PASSAGE =

Anyways the reason I started writing all this was just this morning as I was stuffing it with a lunch and a waterbottle I found a rock. This rock was a fossil really, some sort of shell from when my part of the world was under some ancient sea. I remember originally finding the rock because a large ginseng plant had grown atop it and i had to pry the root and fossil apart last fall.
Now it was finally spring and the old pack was going back to the same woods today. Not for ginseng but for another treasure, ramps. Ramps or wild leeks for you non-hillbilly types are one of the earliest plants to pop up in spring. Fried potatoes and ramps are a delicacy well known only in the hills and hollers of appalachia.
During early spring the old pack is kept out in the shed because you can smell the strong oniony smell of ramps from ten feet away and I risk the boss lady throwing it away if I tried to keep it in the house.

EXERCISE INSTRUCTIONS =
1. List each item the ramps passage says was in or put into the pack this morning.
2. Carry on writing the ramps passage, picking up right after its final sentence about the shed.
The ramps passage is the only material needed here; the data can be left aside.

DATA =
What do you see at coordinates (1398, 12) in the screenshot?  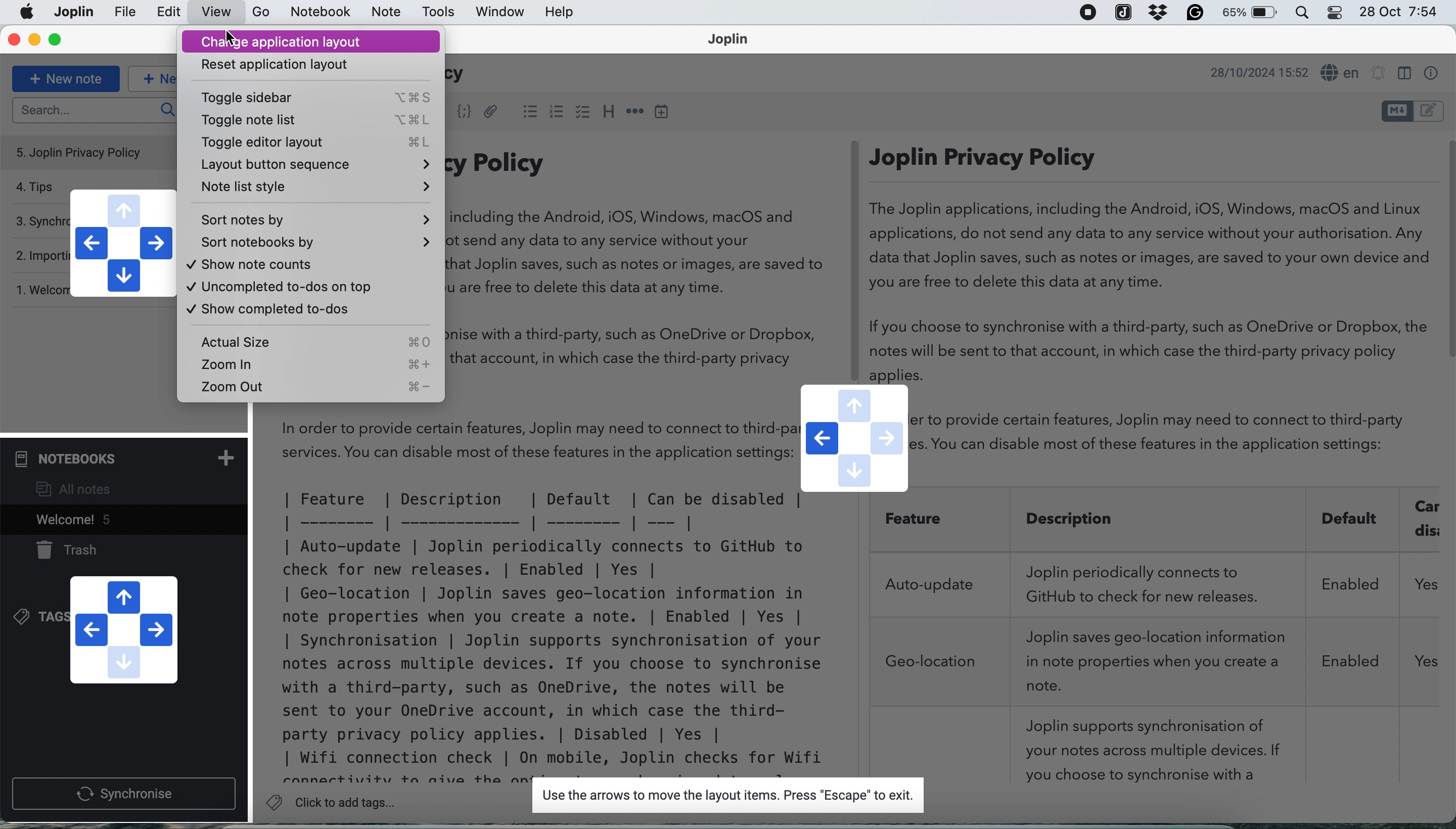 I see `28 Oct 7:54` at bounding box center [1398, 12].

RESPONSES TO THE TASKS =
1.
- a lunch
- a waterbottle
- a rock (a fossil shell)

2.
Lunch is a peanut butter sandwich and a tangerine. Those along with a raincoat, camera, waterbottle and a small digging trowel go in the big main compartment. In the small pocket on the back go a compass, knife, and my cell phone and car keys. The cell phone is inside a ziplock bag and turned off. Cell phones have no place in the woods, just like radios in a campground. I sort of have a place in mind for lunch, a small indian mound hidden back in the woods that I think of as somehow being mine.
If fate, or whatever Gods watch over hillbillys like me, smiles on this little adventure maybe I'll also bring home a sack of morel mushrooms. It's a little early but not intirely out of the question. Dipped in milk and rolled in half flour and half cornmeal and fried, they would turn the potatoes and ramps into a feast fit for the gods.
I guess the biggest advantage of having a beat op old knapsack over the latest hi- teck version is you really don't mind if it ends up smelling like fresh ramps and springtime woods.